About this exercise
Every entry below should be returned exactly as it appears, with pictures left out.

Given records
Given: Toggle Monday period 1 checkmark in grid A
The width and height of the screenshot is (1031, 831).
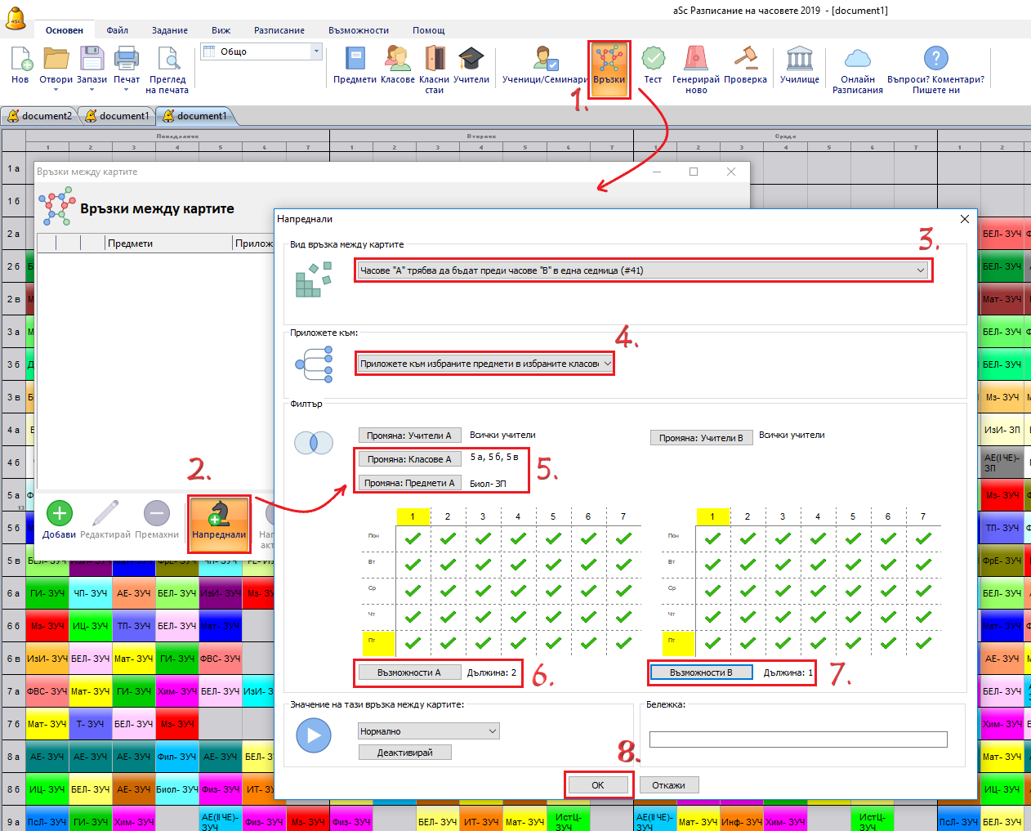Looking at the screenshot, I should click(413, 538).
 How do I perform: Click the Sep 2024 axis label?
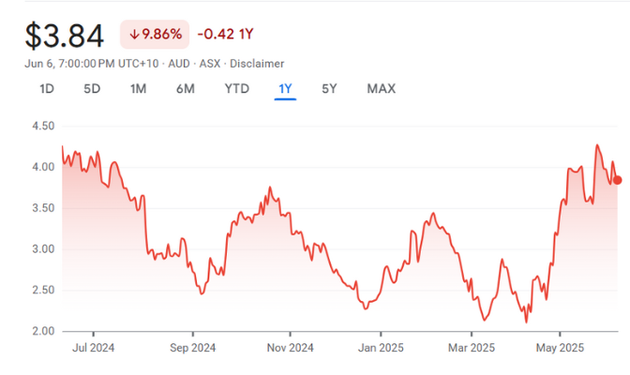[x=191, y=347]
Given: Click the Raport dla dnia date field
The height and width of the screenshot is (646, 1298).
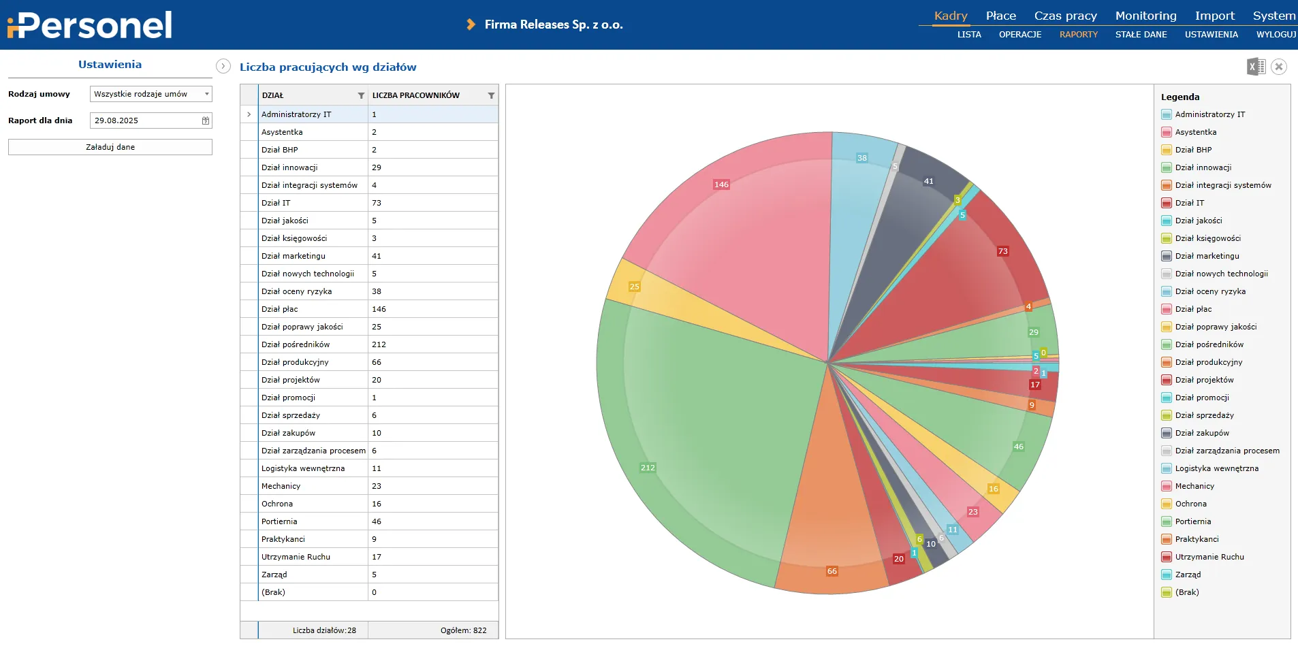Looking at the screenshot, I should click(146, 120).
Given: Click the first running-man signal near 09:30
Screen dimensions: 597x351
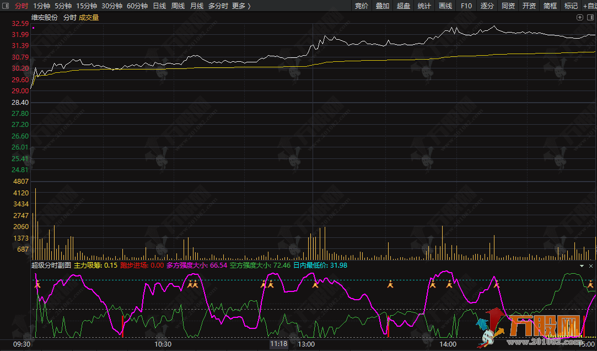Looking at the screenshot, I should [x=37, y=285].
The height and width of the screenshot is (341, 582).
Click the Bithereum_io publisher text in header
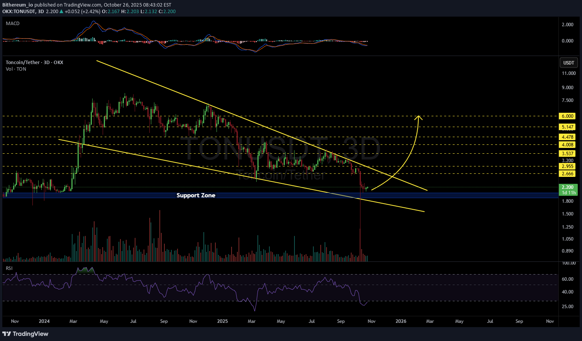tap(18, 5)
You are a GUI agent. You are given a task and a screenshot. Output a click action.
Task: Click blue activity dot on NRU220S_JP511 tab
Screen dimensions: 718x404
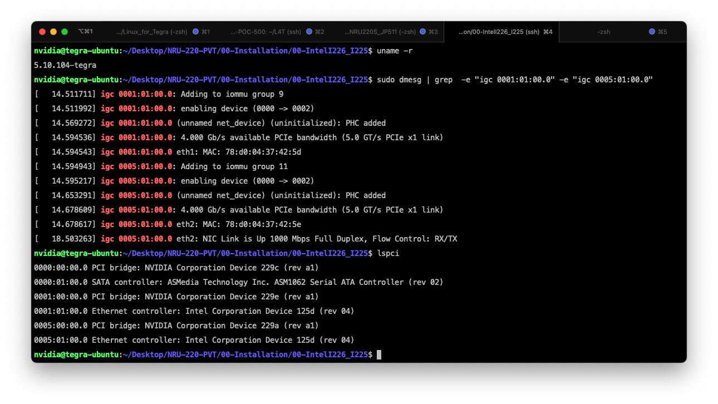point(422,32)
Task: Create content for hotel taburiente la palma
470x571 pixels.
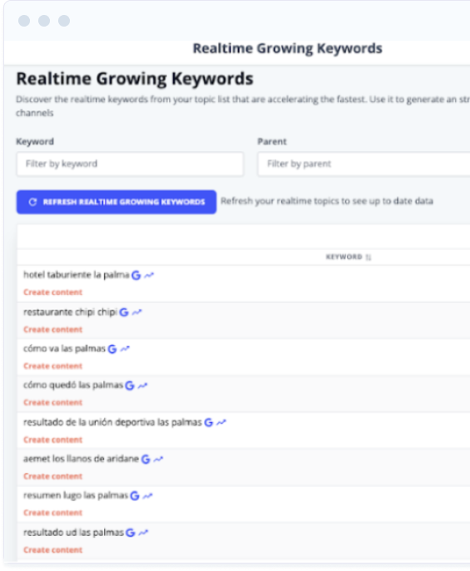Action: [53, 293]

Result
Given: Toggle Monday period 1 checkmark in grid A
The width and height of the screenshot is (1031, 831).
Looking at the screenshot, I should click(413, 538).
 How do I perform: Click the Sep 2024 axis label?
[x=191, y=347]
Given: Click the Raport dla dnia date field
The height and width of the screenshot is (646, 1298).
Looking at the screenshot, I should click(146, 120).
Given: Click the first running-man signal near 09:30
Screen dimensions: 597x351
Looking at the screenshot, I should [x=37, y=285].
The height and width of the screenshot is (341, 582).
Click the Bithereum_io publisher text in header
tap(18, 5)
You are a GUI agent. You are given a task and a screenshot. Output a click action.
Task: Click blue activity dot on NRU220S_JP511 tab
Screen dimensions: 718x404
point(422,32)
Task: Create content for hotel taburiente la palma
470x571 pixels.
Action: [53, 293]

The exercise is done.